In my most recent top tip I talked about using AID as a framework to deliver feedback or difficult message. One thing you will need to watch out for are excuses masquerading as justifiable reasons.

Let’s say we have made that bold step to intervene. We have sat down with the under or poor performing individual and outlined the performance issue.  The next step from this point is absolutely crucial.  It would be very common for the subject of the conversation to justify how they are performing by placing the blame on a number of external factors that are “out of their control”.  Here’s a typical exchange to illustrate this:-

“John, I have noticed that you are arriving for work anytime between 0915 and 0930 on a regular basis. Our business start time is 0845 and you arriving late sets a bad example to other staff members. What is happening because I need you to be arriving in good time.”

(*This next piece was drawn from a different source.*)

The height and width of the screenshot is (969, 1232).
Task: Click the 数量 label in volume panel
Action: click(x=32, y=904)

“Well it’s not my intention to be late but they’ve recently commenced major road works between my house and work and every day these cause huge traffic jams which make me late”

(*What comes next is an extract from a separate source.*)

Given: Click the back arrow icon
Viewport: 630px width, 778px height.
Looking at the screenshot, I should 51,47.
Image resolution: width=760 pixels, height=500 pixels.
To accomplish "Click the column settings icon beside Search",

It’s a very normal response to criticism to take a defensive stance or “victim” type role. You only have to think about home life conversations that take place between partners or between parents and children. I’d suggest for many (and of course it couldn’t possibly be ourselves could it!) these are all too common.

We need to find a way to switch this around. Individuals need to take ownership for their own actions (or inactions!). Whilst uncontrollable external factors can of course have an impact on performance. However there are still controllable choices that can be made to remove or mitigate such impact.

A top tip is to use the “choose” word within the AID framework. In the above example the Manager could reinforce the I and D of AID by responding:-

“John, its unacceptable (to the organisation/to me) for you to be late to work. I appreciate that you cannot control the traffic but you can choose to change some things that are in your control such that you arrive on time. I would like you to think about what you can do to ensure you arrive on time from now on”.

Notice that the responsibility for identifying the options and then making a better choice remains with John. As the manager you can offer support and guidance but don’t lose sight of who it is who has ‘chosen’ not to perform to the required standard.